> _Set of tasks_:
1. Copy the portion of the conversation transcript between "So that is your" and "Just do it.", inclusive.
2. In the entries, take every line from the first one through the line containing "Action: (528, 240)", inclusive, and write them out again with "checkbox" changed to "check box" and nothing else altered. Return only those lines.

> _Passage to read_:

Jessica Craddock: Once she responds to that, I might still ask, what is the point of the gallery putting on these classes? What are they hoping to get out of this so I can help in the most? Hm. So I can do my part as much as possible.

Mindy McClendon: Got it.

Jessica Craddock: So if they're looking for that artist to bring in their people, maybe then that's where you're like, oh, great.

I know a couple of people I can reach out to and make invitations for this class and let them know that I'll be teaching it. If it's that they are just wanting people to get to know you as an artist. Would you like me to put together like a five or 10 minute presentation at the beginning before I get to teaching in the classes?

Like, what do you need from me so that I can serve you in the best way possible?

Mindy McClendon: Okay. Yeah.

Jessica Craddock: Because you also said relationships, and relationships are a two-way street. So we're not just asking from them or giving to them, not that I think you would just take, take, take. That's not you. But like how can we very purposefully give back whenever we're asking?

Mindy McClendon: Yes.

Jessica Craddock: Okay. What's next? We gotta get you on the schedule. What is the purpose of this class for you? If you could tell me what you want to get from it, what would that be?

Mindy McClendon: How to teach a class. To get over that hump of teaching a class. I think it would be nice to be able to take those classes to my own studio.

Jessica Craddock: For sure.

So that is your main goal is to learn how to teach a class with someone else's people.

Mindy McClendon: Yeah. And become comfortable doing it.

Jessica Craddock: Mm-hmm.

And you know that you can do that by Nike-ing it? Just do it.

Mindy McClendon: Yeah.

Jessica Craddock: Because that's worked for you in the past.

 Do they do like an ongoing series of classes with each artist or is it just a one-off?

> _Rows_:

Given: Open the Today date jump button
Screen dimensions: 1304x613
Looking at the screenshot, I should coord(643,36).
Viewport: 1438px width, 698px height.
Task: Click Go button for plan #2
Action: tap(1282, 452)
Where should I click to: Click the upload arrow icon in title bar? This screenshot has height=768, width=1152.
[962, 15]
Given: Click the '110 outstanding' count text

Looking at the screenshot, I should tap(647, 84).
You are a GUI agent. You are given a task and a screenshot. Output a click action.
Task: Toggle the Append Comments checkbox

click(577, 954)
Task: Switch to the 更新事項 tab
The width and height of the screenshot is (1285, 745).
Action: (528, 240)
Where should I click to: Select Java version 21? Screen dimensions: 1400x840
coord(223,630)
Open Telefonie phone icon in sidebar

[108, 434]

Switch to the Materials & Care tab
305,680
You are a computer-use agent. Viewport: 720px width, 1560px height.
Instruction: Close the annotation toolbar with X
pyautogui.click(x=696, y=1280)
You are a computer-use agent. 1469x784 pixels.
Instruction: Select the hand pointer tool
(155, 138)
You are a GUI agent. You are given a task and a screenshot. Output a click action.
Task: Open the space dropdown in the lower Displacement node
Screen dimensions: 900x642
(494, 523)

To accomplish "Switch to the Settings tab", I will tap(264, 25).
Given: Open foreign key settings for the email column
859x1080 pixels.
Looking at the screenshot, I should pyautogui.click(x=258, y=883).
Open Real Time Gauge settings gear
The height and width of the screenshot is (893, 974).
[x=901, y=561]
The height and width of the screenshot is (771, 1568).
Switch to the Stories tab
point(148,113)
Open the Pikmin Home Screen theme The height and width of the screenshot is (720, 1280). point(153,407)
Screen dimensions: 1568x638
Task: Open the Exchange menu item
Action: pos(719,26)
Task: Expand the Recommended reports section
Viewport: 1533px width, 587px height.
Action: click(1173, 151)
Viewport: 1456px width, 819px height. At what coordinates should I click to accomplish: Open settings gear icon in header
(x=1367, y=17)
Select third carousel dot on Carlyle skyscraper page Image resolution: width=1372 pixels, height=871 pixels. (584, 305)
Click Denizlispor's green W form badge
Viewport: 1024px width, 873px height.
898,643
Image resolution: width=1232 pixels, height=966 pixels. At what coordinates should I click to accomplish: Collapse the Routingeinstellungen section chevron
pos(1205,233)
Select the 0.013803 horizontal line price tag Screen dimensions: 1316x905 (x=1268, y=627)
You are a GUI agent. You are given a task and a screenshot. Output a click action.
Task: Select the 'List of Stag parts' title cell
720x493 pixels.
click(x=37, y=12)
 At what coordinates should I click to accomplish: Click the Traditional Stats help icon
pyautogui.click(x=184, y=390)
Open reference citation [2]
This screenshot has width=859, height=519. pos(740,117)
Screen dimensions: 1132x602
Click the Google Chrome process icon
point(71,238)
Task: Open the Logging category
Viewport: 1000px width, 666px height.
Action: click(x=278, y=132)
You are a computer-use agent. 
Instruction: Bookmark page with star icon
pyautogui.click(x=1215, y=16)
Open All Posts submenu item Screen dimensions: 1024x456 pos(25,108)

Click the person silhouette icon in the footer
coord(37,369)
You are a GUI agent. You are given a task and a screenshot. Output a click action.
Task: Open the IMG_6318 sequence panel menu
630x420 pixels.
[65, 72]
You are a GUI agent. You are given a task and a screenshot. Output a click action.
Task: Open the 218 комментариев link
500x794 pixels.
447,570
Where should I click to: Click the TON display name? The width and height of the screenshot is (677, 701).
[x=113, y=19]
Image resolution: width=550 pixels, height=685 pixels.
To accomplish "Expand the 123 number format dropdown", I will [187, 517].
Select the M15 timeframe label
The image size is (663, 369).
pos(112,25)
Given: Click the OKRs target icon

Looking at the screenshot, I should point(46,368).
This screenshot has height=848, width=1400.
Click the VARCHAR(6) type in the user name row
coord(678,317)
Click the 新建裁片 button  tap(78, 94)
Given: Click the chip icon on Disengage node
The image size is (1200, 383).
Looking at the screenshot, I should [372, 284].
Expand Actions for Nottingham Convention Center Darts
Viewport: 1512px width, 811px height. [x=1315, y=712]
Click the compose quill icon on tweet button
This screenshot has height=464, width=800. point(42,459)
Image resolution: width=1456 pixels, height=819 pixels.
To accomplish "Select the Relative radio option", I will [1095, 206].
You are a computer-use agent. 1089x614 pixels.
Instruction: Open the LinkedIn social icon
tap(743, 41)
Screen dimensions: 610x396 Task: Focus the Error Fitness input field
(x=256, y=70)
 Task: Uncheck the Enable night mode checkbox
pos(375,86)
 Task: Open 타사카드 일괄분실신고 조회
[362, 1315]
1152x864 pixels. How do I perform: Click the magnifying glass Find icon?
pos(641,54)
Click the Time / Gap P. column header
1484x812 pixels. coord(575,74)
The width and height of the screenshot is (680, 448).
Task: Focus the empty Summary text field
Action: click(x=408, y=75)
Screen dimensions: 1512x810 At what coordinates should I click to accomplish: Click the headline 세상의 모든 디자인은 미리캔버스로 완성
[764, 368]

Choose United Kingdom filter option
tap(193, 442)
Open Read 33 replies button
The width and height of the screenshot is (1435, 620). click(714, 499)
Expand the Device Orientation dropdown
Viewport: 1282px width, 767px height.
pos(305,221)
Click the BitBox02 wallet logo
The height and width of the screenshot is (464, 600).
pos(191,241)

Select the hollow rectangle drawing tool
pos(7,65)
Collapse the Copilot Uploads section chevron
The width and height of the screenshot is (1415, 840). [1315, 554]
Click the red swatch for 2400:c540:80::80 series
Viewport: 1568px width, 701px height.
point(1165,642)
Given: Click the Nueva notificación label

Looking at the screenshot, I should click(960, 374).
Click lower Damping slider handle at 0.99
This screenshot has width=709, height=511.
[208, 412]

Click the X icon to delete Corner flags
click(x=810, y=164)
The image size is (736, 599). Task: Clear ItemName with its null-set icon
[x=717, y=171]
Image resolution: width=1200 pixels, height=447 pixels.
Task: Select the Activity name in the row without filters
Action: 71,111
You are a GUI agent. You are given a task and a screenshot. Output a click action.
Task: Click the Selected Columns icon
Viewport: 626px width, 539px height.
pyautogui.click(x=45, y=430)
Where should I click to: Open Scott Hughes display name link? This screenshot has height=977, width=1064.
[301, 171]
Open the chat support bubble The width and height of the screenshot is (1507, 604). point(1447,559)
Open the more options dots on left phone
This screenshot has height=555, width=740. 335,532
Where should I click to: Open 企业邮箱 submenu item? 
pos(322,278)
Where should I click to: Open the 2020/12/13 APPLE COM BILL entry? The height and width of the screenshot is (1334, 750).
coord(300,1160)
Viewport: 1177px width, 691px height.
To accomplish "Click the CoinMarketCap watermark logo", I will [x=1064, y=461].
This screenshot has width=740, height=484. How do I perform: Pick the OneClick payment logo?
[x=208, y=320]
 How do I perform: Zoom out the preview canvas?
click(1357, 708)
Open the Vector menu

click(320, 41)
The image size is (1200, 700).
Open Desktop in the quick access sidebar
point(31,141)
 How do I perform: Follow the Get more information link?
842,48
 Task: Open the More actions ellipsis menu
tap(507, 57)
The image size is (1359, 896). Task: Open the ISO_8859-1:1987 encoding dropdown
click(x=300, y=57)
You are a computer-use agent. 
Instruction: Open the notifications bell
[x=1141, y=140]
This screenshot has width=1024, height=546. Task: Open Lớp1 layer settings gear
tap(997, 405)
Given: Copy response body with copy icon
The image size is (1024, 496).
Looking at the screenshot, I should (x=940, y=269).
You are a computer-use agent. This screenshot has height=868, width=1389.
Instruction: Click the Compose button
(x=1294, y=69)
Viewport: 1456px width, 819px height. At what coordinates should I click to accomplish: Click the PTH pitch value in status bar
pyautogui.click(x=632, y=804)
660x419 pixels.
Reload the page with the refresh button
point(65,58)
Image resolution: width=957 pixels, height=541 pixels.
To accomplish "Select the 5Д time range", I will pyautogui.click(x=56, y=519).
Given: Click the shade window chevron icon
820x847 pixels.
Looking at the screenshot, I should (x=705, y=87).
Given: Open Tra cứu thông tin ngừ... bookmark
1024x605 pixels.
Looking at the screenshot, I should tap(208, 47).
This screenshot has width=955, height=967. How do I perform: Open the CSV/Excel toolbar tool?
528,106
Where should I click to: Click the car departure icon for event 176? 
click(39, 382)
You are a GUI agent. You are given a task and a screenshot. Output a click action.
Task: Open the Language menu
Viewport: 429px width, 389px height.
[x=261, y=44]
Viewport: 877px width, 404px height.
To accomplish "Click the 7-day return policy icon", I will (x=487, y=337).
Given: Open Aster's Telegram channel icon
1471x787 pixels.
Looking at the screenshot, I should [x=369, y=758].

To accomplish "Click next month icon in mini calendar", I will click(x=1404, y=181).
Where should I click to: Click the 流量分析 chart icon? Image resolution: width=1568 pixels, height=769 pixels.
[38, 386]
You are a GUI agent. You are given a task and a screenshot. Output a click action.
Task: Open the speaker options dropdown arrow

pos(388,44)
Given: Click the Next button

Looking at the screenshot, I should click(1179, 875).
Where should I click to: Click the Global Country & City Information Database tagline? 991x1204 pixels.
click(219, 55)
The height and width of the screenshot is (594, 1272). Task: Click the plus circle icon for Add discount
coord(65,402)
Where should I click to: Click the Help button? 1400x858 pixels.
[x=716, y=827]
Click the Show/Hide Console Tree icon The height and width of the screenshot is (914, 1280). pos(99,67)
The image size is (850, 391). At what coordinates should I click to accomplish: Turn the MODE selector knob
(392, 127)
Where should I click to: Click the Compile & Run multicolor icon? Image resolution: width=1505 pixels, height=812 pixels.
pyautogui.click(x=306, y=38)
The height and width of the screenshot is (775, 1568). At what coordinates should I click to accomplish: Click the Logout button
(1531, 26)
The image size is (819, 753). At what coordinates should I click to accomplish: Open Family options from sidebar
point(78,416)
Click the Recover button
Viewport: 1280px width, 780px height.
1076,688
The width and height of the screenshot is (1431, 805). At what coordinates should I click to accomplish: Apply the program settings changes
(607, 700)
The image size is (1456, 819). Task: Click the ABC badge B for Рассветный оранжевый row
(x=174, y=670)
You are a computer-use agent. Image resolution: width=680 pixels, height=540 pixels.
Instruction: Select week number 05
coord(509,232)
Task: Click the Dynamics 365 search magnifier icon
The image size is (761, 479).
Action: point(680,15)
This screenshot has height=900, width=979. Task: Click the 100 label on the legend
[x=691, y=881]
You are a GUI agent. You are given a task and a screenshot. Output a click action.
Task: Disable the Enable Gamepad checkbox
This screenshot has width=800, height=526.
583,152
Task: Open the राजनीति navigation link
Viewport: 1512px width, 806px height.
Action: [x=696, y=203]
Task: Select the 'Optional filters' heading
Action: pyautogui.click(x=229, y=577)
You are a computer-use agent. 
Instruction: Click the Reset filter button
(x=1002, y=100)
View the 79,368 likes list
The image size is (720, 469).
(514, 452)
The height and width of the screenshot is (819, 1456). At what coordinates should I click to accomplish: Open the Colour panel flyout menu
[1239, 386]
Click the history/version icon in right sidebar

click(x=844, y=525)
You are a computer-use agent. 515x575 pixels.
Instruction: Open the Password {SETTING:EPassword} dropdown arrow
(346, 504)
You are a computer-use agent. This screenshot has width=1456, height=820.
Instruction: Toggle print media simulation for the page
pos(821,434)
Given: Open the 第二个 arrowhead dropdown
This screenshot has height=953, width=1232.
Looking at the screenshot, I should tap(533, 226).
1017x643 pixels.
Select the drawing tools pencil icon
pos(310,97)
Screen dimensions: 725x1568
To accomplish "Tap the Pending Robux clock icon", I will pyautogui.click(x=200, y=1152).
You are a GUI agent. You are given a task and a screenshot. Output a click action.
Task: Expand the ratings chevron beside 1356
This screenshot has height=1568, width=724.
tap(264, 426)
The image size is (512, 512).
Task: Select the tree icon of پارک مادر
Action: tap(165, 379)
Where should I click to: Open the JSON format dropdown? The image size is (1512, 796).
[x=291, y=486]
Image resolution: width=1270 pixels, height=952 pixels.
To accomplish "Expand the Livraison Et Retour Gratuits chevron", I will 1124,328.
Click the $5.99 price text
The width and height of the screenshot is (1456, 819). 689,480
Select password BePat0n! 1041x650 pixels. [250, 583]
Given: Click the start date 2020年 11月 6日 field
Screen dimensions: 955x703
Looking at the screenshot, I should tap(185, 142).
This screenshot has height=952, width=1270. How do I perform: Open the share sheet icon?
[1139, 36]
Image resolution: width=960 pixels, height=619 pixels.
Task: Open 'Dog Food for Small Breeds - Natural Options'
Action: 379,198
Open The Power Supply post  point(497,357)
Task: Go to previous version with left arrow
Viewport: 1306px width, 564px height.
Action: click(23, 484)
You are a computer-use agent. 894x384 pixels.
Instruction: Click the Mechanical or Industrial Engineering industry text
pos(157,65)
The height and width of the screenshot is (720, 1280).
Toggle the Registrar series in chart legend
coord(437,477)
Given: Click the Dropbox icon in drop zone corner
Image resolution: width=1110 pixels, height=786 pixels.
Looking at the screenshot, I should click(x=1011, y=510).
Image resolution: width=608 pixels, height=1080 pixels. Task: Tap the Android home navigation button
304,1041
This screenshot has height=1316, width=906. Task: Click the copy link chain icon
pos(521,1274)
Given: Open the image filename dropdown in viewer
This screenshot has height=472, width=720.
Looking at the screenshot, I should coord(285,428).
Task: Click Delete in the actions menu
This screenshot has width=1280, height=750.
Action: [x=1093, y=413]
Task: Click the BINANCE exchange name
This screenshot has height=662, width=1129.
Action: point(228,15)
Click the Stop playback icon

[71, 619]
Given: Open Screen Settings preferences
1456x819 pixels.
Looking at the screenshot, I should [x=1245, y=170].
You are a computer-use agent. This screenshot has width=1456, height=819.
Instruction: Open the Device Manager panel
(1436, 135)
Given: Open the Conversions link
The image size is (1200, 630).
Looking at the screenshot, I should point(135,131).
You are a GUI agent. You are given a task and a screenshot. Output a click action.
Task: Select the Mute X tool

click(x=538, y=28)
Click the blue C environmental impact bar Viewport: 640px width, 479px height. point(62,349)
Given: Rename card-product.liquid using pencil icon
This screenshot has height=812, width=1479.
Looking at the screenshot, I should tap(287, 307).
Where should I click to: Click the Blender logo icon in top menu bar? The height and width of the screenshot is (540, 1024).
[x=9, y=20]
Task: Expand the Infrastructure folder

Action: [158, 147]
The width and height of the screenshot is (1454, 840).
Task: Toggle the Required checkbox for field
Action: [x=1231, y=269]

> _Solutions for each task_:
1.
So that is your main goal is to learn how to teach a class with someone else's people.

Mindy McClendon: Yeah. And become comfortable doing it.

Jessica Craddock: Mm-hmm.

And you know that you can do that by Nike-ing it? Just do it.

2.
Given: Open the Today date jump button
Screen dimensions: 1304x613
Looking at the screenshot, I should coord(643,36).
Viewport: 1438px width, 698px height.
Task: Click Go button for plan #2
Action: tap(1282, 452)
Where should I click to: Click the upload arrow icon in title bar? This screenshot has height=768, width=1152.
[962, 15]
Given: Click the '110 outstanding' count text

Looking at the screenshot, I should tap(647, 84).
You are a GUI agent. You are given a task and a screenshot. Output a click action.
Task: Toggle the Append Comments check box

click(577, 954)
Task: Switch to the 更新事項 tab
The width and height of the screenshot is (1285, 745).
Action: (528, 240)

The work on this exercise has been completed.